» What you need to do:
Recast the data from its start through the line containing "will tap(125, 433)." as a Markdown table with columns headed Row and Line, numbering each row and skipping blank lines.
--- START OF Data provided ---
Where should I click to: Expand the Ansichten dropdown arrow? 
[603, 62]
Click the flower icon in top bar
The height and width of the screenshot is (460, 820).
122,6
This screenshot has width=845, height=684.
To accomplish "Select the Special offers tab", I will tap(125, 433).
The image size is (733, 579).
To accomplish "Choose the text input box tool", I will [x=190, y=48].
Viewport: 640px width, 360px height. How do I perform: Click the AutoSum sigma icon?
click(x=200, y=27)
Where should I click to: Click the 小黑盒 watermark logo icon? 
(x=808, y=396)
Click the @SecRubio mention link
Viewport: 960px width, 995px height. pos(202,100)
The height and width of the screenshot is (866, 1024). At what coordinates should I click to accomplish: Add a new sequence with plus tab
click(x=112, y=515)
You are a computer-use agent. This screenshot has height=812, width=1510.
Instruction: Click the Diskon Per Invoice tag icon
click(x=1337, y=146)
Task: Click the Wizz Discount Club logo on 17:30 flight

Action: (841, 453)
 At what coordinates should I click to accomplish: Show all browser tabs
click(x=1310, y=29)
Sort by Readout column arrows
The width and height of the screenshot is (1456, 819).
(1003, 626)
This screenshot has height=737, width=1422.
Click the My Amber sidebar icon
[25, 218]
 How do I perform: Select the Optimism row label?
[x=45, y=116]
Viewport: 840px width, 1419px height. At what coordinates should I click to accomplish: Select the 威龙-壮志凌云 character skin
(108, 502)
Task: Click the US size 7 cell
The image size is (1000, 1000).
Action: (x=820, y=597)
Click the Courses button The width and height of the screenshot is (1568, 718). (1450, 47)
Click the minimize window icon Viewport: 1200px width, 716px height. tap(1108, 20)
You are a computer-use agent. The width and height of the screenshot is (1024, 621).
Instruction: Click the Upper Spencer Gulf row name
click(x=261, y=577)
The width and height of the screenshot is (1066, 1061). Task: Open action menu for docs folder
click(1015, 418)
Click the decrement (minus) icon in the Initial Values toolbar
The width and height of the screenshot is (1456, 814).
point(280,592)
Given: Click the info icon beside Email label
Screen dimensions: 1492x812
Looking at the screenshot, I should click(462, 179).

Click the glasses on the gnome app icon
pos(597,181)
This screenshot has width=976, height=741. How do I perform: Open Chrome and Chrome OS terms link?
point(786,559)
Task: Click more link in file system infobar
--- END OF Data provided ---
» Reply to the task:
| Row | Line |
|---|---|
| 1 | Where should I click to: Expand the Ansichten dropdown arrow?  |
| 2 | [603, 62] |
| 3 | Click the flower icon in top bar |
| 4 | The height and width of the screenshot is (460, 820). |
| 5 | 122,6 |
| 6 | This screenshot has width=845, height=684. |
| 7 | To accomplish "Select the Special offers tab", I will tap(125, 433). |